Kiribati president: It is “too late” to save my islands

President Tong says islands will be “annihilated” regardless of action from US and China

LDC member Kiribati faces having to evacuate some of its low-lying islands as a result of rising sea levels

LDC member Kiribati faces having to evacuate some of its low-lying islands as a result of rising sea levels

By Sophie Yeo in Bonn

It is already too late to save many small island states from being swamped by rising seas, according to the president of Kiribati. 

Even if the world agrees to dramatically reduce greenhouse gas emissions, “total annihilation” is now inevitable for Kiribati, Tuvalu, the Marshall Islands and the Maldives, with “drastic impacts” expected within the next 20 years, warned Anote Tong.

“Whatever is agreed within the United States today, with China, it will not have a bearing on our future, because already, it’s too late for us.  And so we are that canary,” Tong said in an interview on CNN.

Carbon dioxide, which is the main driver of climate change, remains in the atmosphere for centuries after it has been emitted.
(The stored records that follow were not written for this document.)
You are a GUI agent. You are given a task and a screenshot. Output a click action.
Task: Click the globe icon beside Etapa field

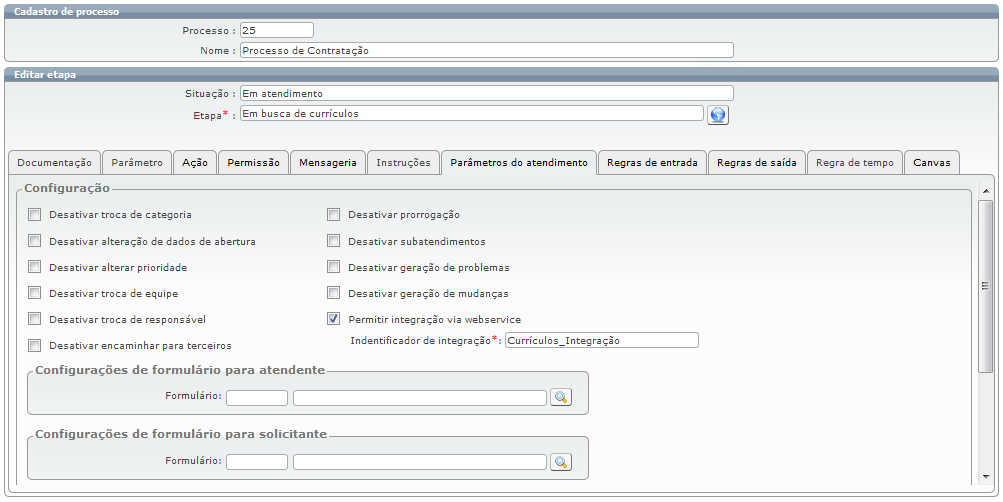pyautogui.click(x=717, y=115)
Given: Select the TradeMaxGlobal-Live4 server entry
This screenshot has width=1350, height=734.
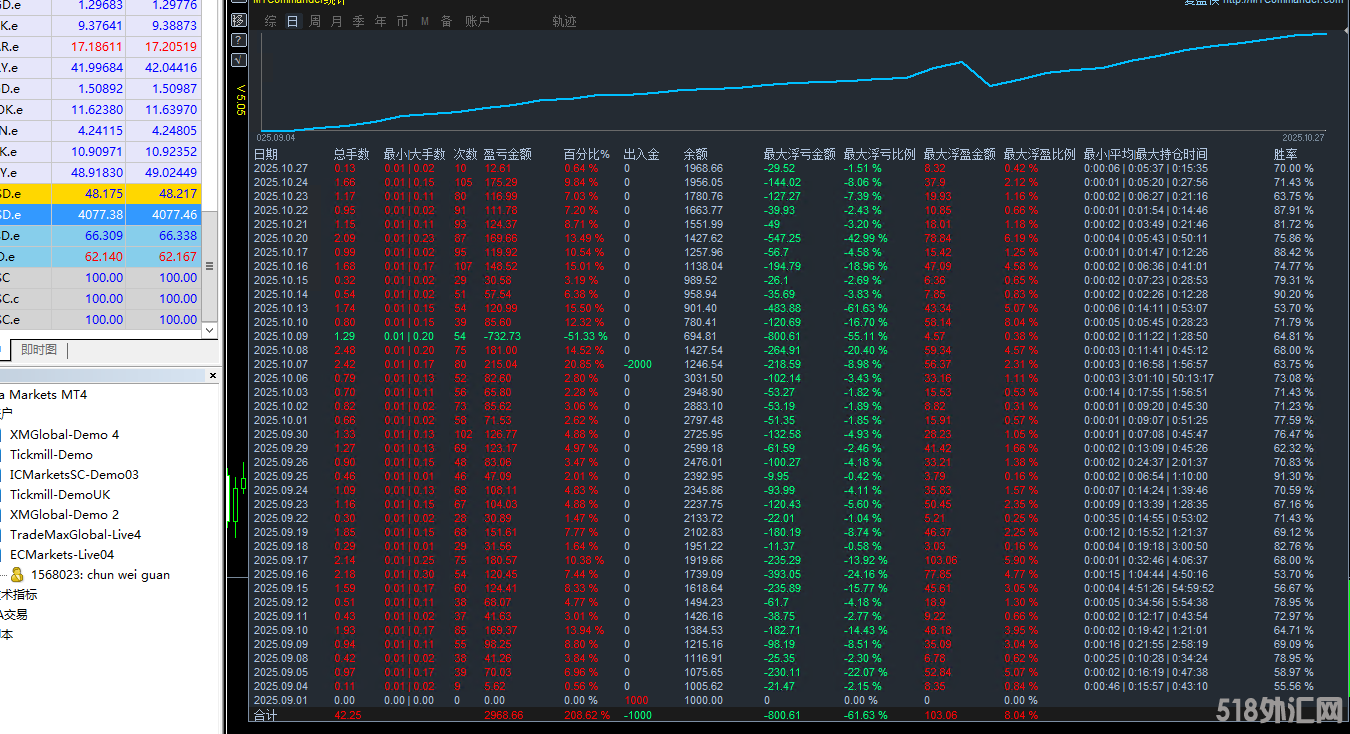Looking at the screenshot, I should 75,535.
This means that the world is already ‘locked in’ to a certain level of global warming in addition to the 0.8C already experienced.
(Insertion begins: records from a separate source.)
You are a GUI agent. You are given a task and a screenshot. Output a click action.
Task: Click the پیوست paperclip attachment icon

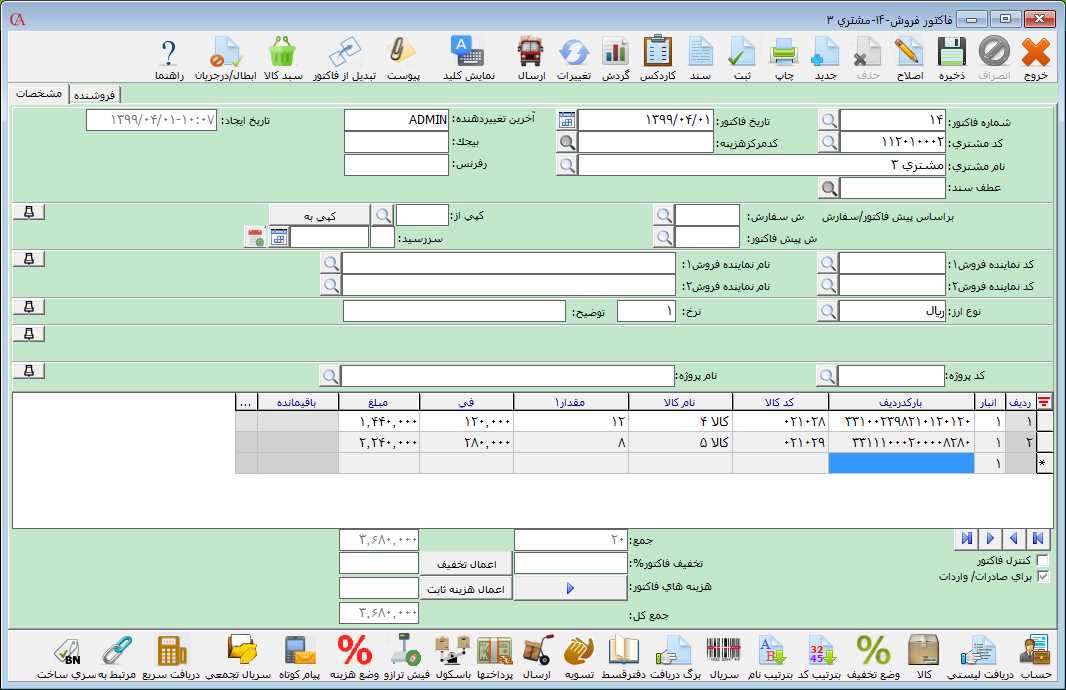(x=402, y=52)
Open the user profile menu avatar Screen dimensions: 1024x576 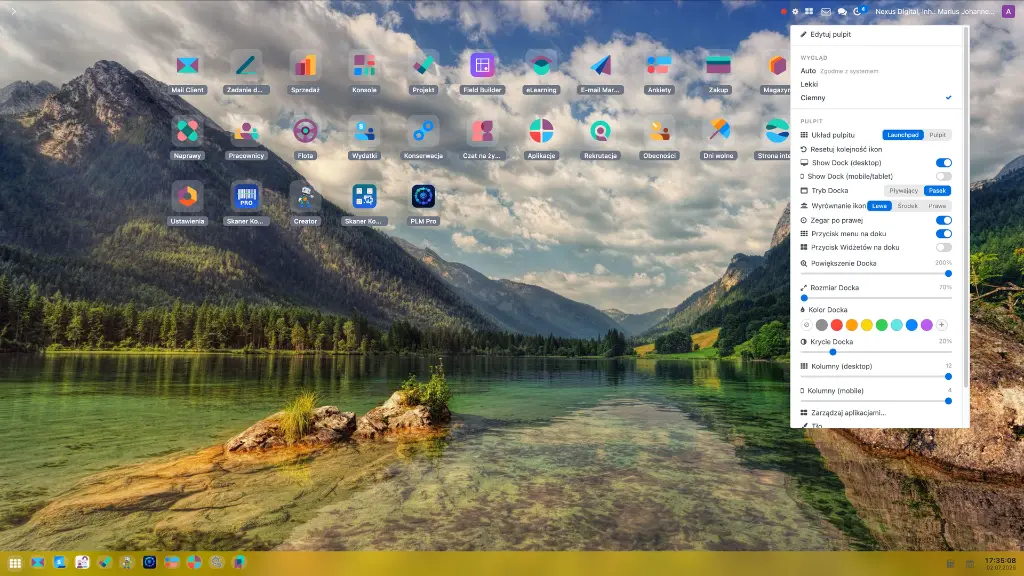pyautogui.click(x=1008, y=11)
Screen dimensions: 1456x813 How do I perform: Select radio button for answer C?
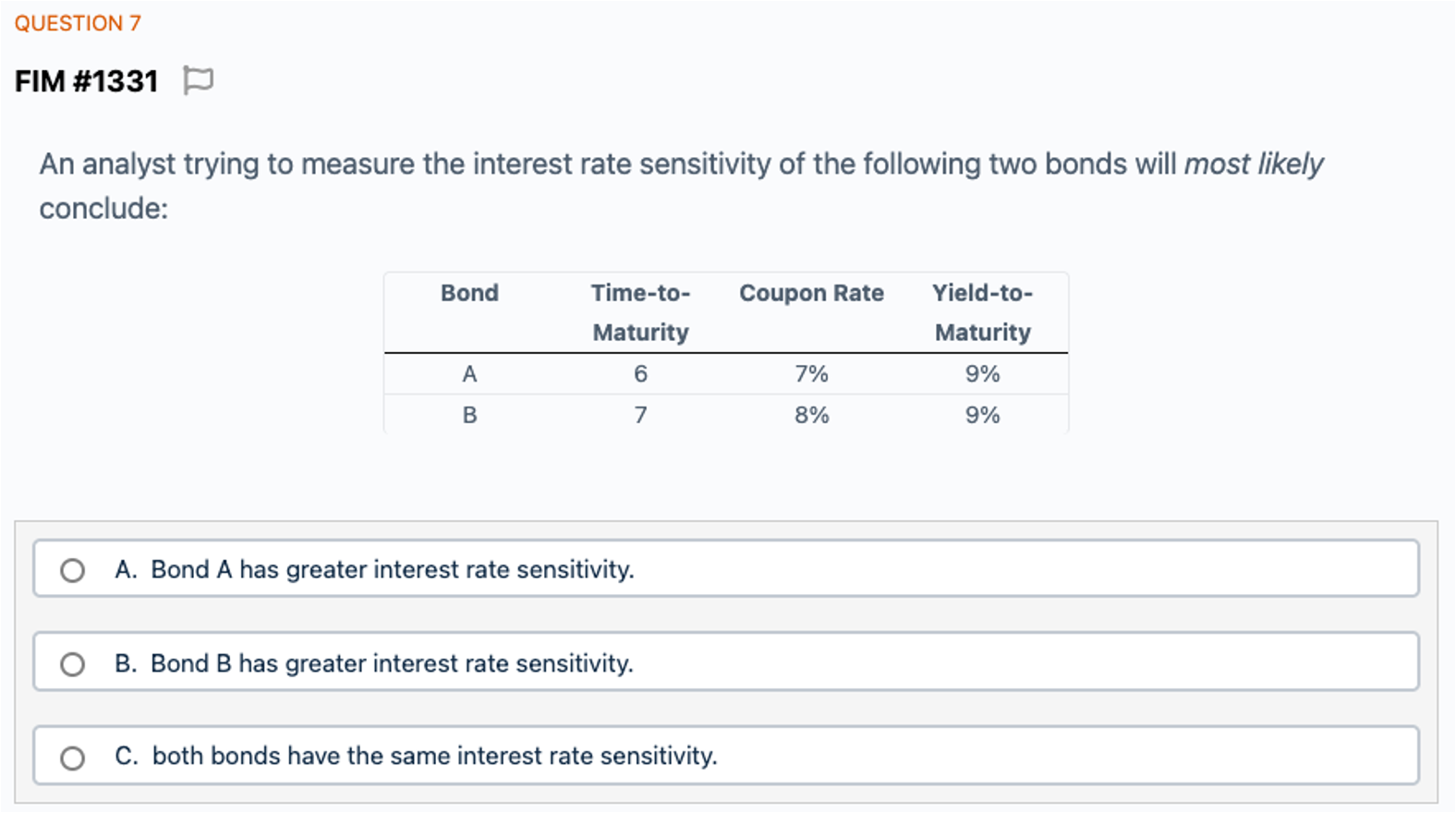[72, 758]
Last week, Marshall Islands foreign minister Tony de Brum said that rising seas had caused World War Two skeletons to be washed from their graves.

US and China

China and the US are the world’s two largest emitters of greenhouse gases, which warm the planet. This causes the sea level rise which is now threatening to inundate the low-lying small island states.

The US announcement of strict new regulations for coal-fired power plants was welcomed this week in Bonn, where negotiators are discussing a new UN climate change treaty, set to be signed in 2015. But Tong said he felt thees efforts are too little, too late.
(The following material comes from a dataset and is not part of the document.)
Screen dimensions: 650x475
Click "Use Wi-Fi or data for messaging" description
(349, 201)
A special report on the small island states in the UN’s latest science report, the IPCC, warned that, even with severe emissions reductions efforts, the temperature increase in the Pacific was likely to exceed 1.5C by the end of the century.

And a report from the UN Environment Programme released last week warned that sea level rise around the small island states could be up to four times the global average of 3.2mm per year. In the tropical Western Pacific, where a large number of islands are located, sea level rise of 12mm per year was measured between 1993 and 2009.

Negotiators from small island states are pushing for the globally agreed target of a 2C limit to global warming to be revised down to 1.5C, because of the existential threat that this poses to their nations.

Tong said that, while it might be too late for his own country, he hoped that it could provide a lesson that stronger action is needed on climate change.

He said: “Hopefully, that experience will send a very strong message that we might be on the front line today, but others will be on the front line next – and the next and the next.”